We’ve explored how graph neural networks like SchNet model chemistry by identifying key chemical structures as the "ingredients" for making predictions. Atom feature vectors (AFVs), trained on organic chemistry data, naturally form distinct clusters that reflect functional group environments. Like flavors in baking, similar functional groups are grouped together, influencing the overall behavior of the molecule.

Linear discriminant analysis confirms that these functional groups are clearly separated in high-dimensional space, allowing for near-perfect classification. The organization of these clusters provides a new, quantitative measure of molecular similarity, how far any two molecules are from each other, like how far any two cakes are from each other—a whole field of its own!

This foundation opens up exciting opportunities for further exploration. In a future post, we’ll delve into how these AFVs store enough chemical information to be used in transfer learning, enabling solutions to new challenges in chemistry. Another post will reveal how these AFVs map onto reaction formulas—yes, it’s not just about functional groups! There’s more to uncover… cue the dramatic cliffhanger!

Finally, we’ll tie everything together with a comprehensive explanation of how GNNs model chemistry by replicating the entire AFV framework—and, in doing so, mimicking the GNN's decision-making process itself and showing how it produces a universal and transferable model of chemistry.

References

The figure to the side shows the confusion matrix of the LDA model classifying oxygens based on their atom feature vectors (AFVs). In a confusion matrix, the true FG class is given on the Y-axis, and the predicted on the X-axis. If the result is a solid black diagonal, as ours is, it means that every predicted FG class is matched up with the true FG class in the entire data. In other words, the model perfectly classifies the AFVs. If the predicted does not match the true FG class, then the black line will appear on the off diagonal. This does not appear in our AFVs classification. In other words, each AFV is correctly matched to the functional group surrounding its associated oxygen atom. The LDA can draw linear boundaries to separate functional groups in the 128-dimensional space.

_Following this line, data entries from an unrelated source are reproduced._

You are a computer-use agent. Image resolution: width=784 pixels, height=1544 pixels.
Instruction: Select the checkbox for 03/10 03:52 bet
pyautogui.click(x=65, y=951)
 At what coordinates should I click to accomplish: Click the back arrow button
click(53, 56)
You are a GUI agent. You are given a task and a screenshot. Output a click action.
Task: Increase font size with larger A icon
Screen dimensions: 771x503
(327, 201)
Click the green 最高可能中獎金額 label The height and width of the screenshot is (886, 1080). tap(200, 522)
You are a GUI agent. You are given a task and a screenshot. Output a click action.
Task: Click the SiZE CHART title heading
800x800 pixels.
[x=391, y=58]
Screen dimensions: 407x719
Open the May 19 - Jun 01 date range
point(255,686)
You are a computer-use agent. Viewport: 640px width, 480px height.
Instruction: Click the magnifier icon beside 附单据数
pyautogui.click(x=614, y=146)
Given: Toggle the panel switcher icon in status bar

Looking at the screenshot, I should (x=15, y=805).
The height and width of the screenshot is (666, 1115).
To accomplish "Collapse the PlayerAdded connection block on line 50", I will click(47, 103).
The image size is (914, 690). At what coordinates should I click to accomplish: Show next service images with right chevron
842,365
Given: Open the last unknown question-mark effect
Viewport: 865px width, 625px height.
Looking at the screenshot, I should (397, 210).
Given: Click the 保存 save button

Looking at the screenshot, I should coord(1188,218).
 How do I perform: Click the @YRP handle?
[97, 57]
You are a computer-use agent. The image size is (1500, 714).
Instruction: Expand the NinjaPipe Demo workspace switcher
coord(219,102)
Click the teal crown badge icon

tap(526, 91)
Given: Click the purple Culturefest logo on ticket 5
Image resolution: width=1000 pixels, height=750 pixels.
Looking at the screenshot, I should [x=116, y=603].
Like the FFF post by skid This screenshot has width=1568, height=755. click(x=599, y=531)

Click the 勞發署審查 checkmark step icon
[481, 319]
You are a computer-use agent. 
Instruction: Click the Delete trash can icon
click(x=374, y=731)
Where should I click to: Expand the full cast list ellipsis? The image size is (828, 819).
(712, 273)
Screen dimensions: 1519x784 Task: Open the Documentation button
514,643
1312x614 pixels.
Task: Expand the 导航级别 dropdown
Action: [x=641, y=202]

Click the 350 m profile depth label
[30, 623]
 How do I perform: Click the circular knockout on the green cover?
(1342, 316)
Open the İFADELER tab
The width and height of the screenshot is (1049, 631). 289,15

This result reassures us that the AFVs aren’t just random numbers—they are well-structured representations that reflect the underlying chemistry. The model’s high accuracy in identifying functional groups shows that the clusters in the 128-D space are resolutely associated with functional groups, without overlap or mixing. This means our PCA dimension reduction of Fig 6 is misleading, as it had to compress the AFV data in such a way that it over clustered the original 128 dimensions, due to attempting to look at all these dimensions through a 2-D window. In the original 128-D AFV space everything is clearly separated based on functional groups, much like t-SNE projection shows in Fig 5. Only through the LDA results in Fig 8 were we able to confirm that the 128-D space is highly resolute and faithfully represents functional group distinctions.